Using this clause, a specification of rdf:ID encoding for the previous drug example can be written:

  Class: @B4(rdf:ID) 
  SubClassOf: Drug 

As mentioned, MappingMaster also supports entity creation where cell values are ignored. In this case, the keyword mm:Location can be used in parenthesis following a reference.

For example, an expression to create an individual for cell D4 while ignoring the contents of the cell can be written:

  Individual: @D4(mm:Location) 

By default, OWL entities names are resolved or generated using the namespace of the currently active ontology.

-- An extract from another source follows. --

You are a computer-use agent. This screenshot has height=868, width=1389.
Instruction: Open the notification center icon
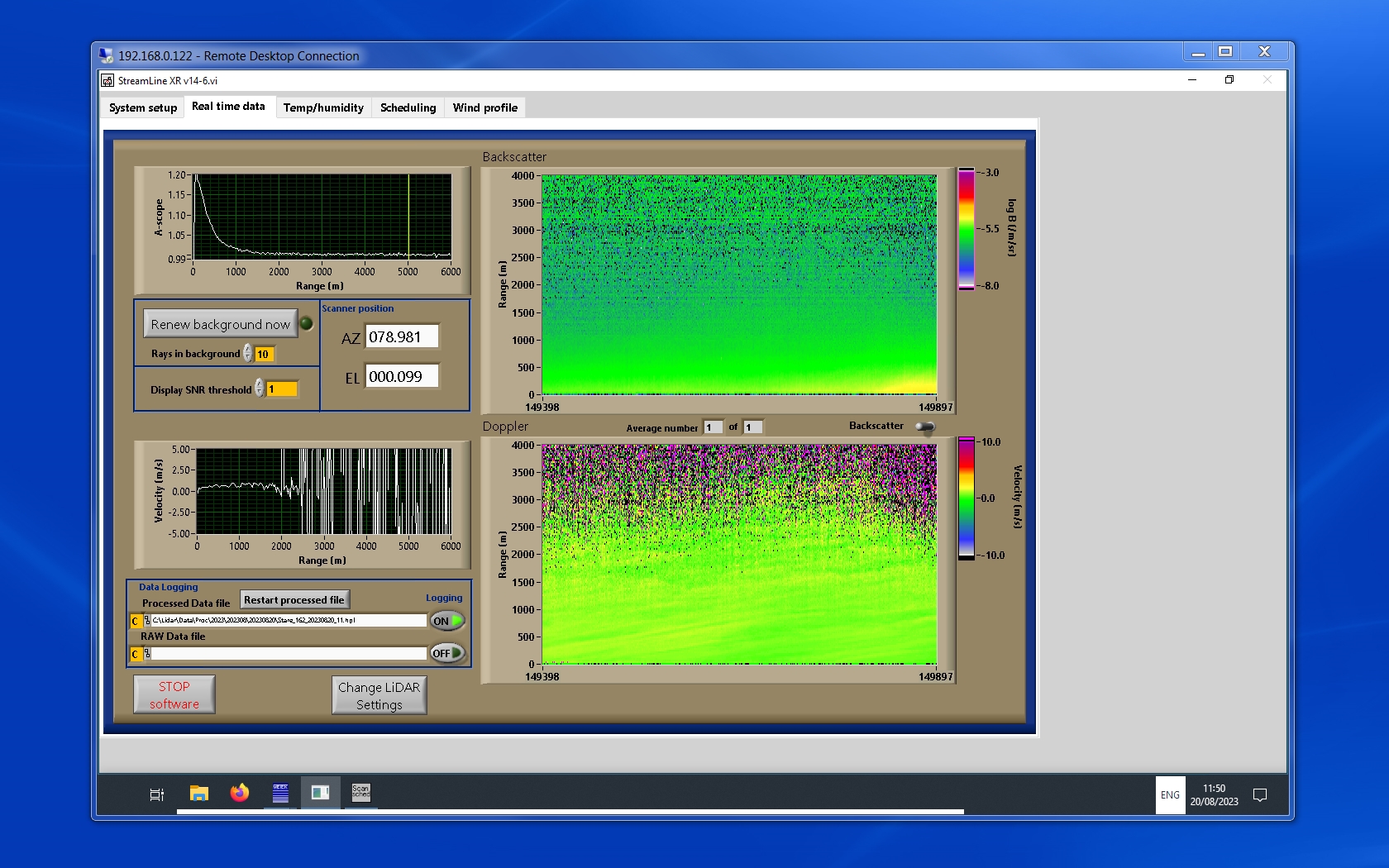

The language includes mm:prefix and mm:namespace clauses to override this default behavior.

For example, an expression to indicate that an individual created or resolved from the contents of cell A2 (assuming rdfs:label resolution) should use the namespace identified by the prefix "clinical", can be written:

  Individual: @A2(mm:prefix="clinical") 

Similarly, an expression to indicate that it must use the namespace "http://clinical.stanford.edu/Clinical.owl#" can be written:

  Individual: @A2(mm:namespace="http://clinical.stanford.edu/Clinical.owl#") 

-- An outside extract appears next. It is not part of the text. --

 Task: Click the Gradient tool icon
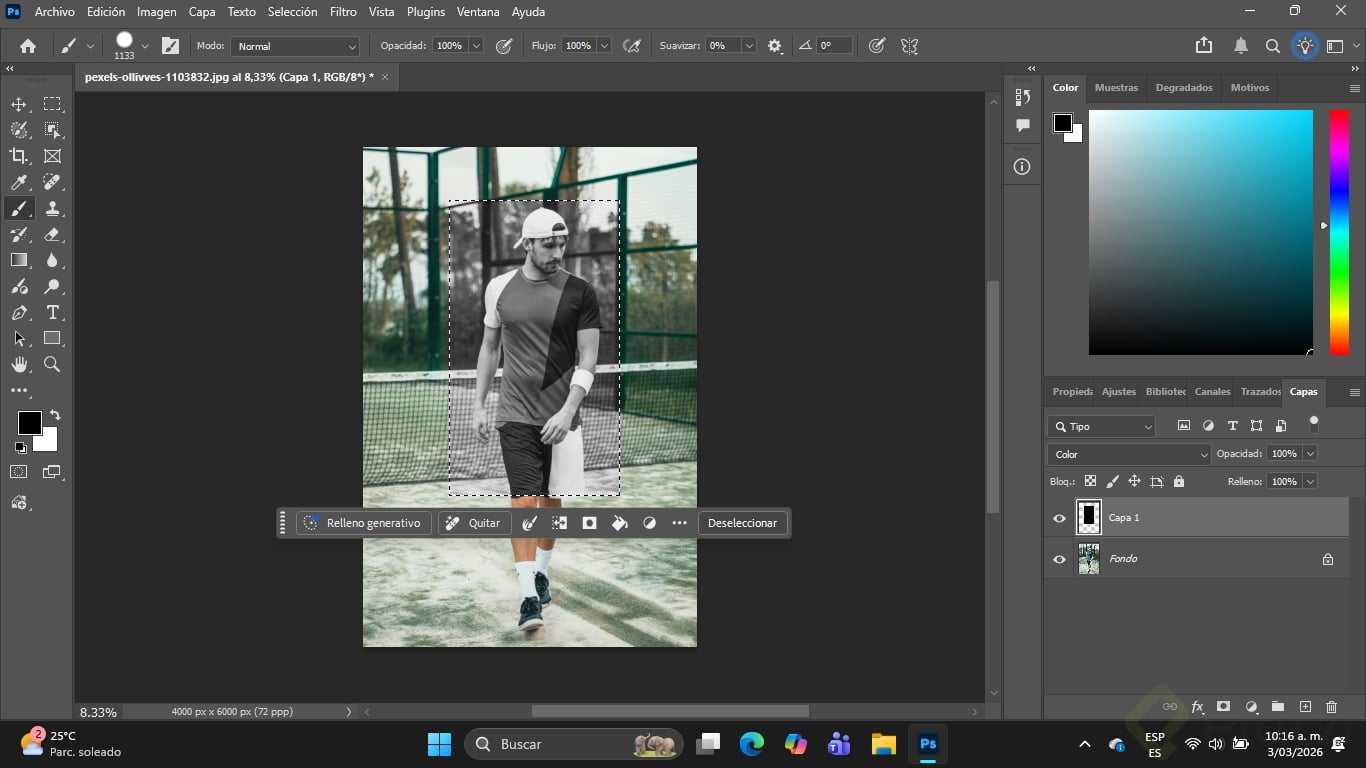(19, 260)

Explicit namespace or prefix qualification in reference allows disambiguation of duplicate labels in an ontology.

Reference Resolution Using Annotation Values

To support direct references to annotation values in expressions, MappingMaster's DSL adopts the Manchester Syntax mechanism of enclosing these references in single quotes.

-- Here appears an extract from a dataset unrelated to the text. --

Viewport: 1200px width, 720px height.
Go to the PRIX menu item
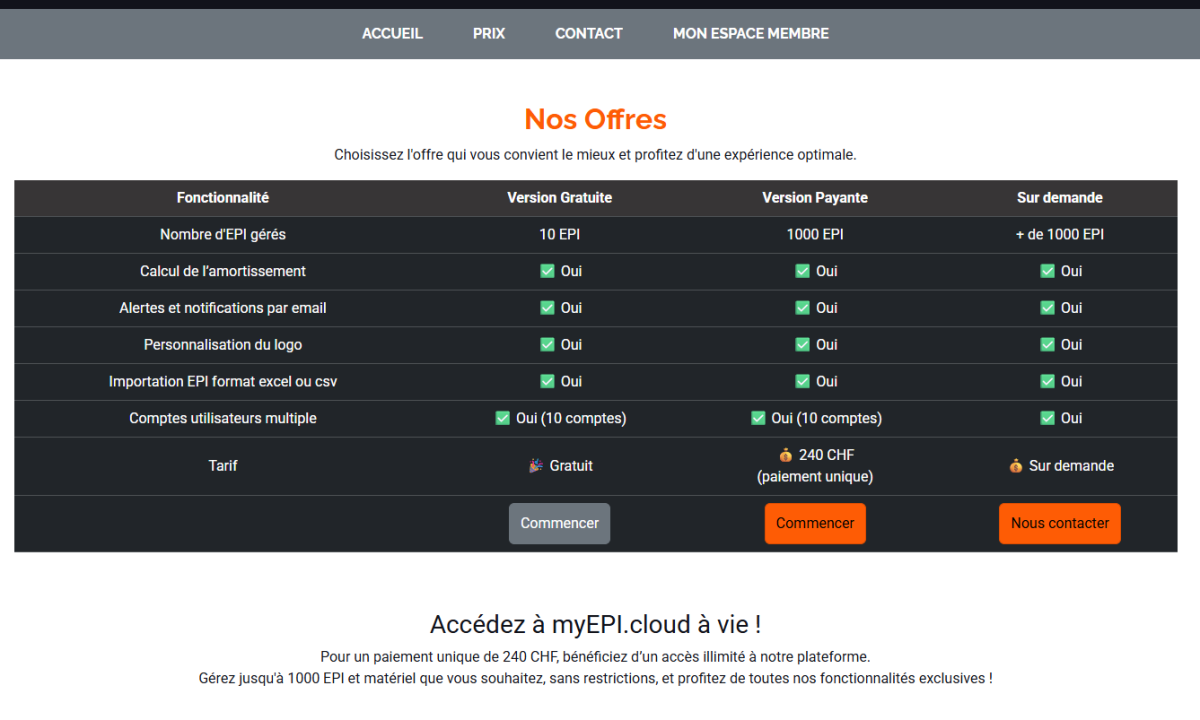tap(489, 34)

For example, if the OWL class Product has an rdfs:label annotation value 'A sellable product' it can be referred as follows:

  Class: @B4 
  SubClassOf: 'A sellable product' 

A sellable product will be resolved through an annotation value to the class Product when this expression is processed.

Reference Resolution Configuration Options

Document the following options:

mm:defaultPrefixmm:defaultNamespacemm:defaultLanguagemm:ResolveIfOWLEntityExistsmm:SkipIfOWLEntityExistsmm:WarningIfOWLEntityExistsmm:ErrorIfOWLEntityExistsmm:CreateIfOWLEntityDoesNotExistmm:SkipIfOWLEntityDoesNotExistmm:WarningIfOWLEntityDoesNotExistmm:ErrorIfOWLEntityDoesNotExistmm:ProcessIfEmptyLabelmm:ErrorIfEmptyLabelmm:WarningIfEmptyLabelmm:SkipIfEmptyLabel

Processing Cell Content

The default behavior is to directly use the contents of the referenced cell. However, this default can be overridden using an optional value specification clause.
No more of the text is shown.